Has Facebook's $5 billion IPO gone to Mark Zuckerberg's head? In new propaganda, the Facebook CEO claims Facebook will spur a populist transformation in governments around the world—an idea he called "arrogant" less than a year ago.

As part of Facebook's IPO Cas$htravaganza, Zuckerberg wrote a lofty a letter to investors about how Facebook is not all about the millions and millions of dollars they're making. The part that caught our eye was where he says Facebook hopes to "change how people relate to their governments and social institutions."

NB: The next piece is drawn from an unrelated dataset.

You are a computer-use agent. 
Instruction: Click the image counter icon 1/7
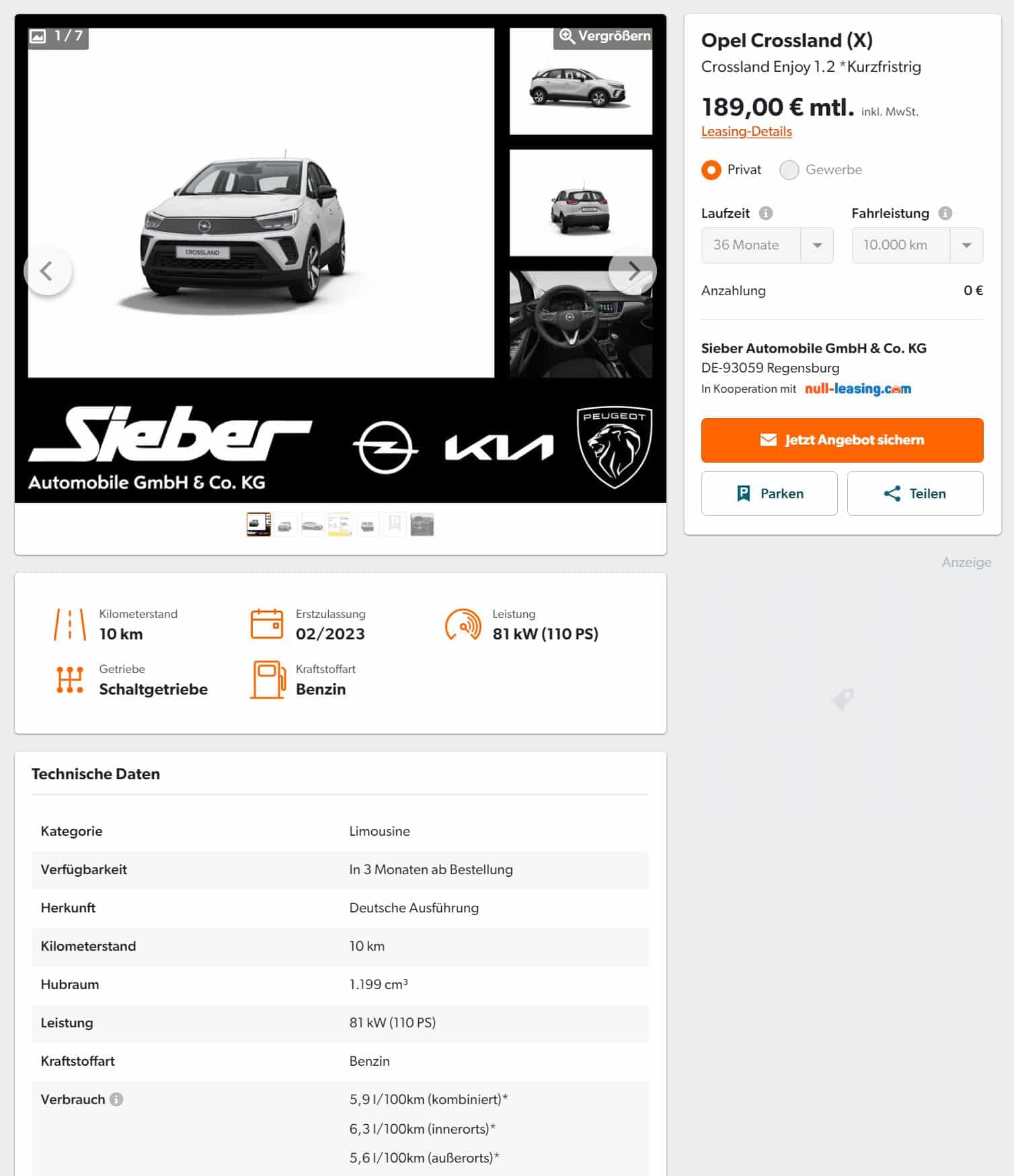(38, 36)
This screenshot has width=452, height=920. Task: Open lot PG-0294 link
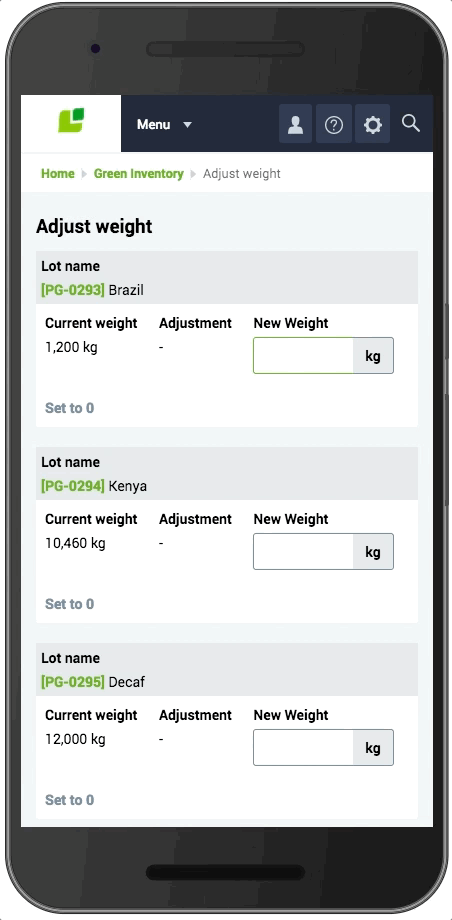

In language that could have come from an Occupy Wall Street Press release, Zuckerberg writes:

By giving people the power to share, we are starting to see people make their voices heard on a different scale from what has historically been possible. These voices will increase in number and volume. They cannot be ignored. Over time, we expect governments will become more responsive to issues and concerns raised directly by all their people rather than through intermediaries controlled by a select few.

Through this process, we believe that leaders will emerge across all countries who are pro-internet and fight for the rights of their people, including the right to share what they want and the right to access all information that people want to share with them.

Zuckerberg's prediction of Facebook-powered populist utopias contrasts markedly with how he distanced Facebook from last year's Arab Spring, when much was made of the social network's role in organizing actual populist uprisings.

"Facebook was neither necessary nor sufficient for any of those things to happen," he said at a forum at the e-G8 summit in Pari last May. "It would be extremely arrogant for any specific technology company to claim credit. People are now having the opportunity to communicate, that's not a Facebook thing. That's an Internet thing."

When Facebook was being credited as an engine of social change, Zuckerberg claimed it was just another tech company. But now that Facebook has self-actualized as a tech company, Zuckerberg claims it's an engine of social change. This is part of an overblown PR push to, as the New York Times puts it, paint Facebook as "a company with goals far loftier than the moneymakers on Wall Street."

But maybe Facebook will now actually do something for the activists and disenfranchised people who use the platform for social change, instead of chasing them off Facebook, again and again in favor of profit-friendly policies. Now that Mark Zuckerberg is going to start claiming credit for transforming governments around the world, he'll have to back it up with action. To do otherwise would be the height of arrogance.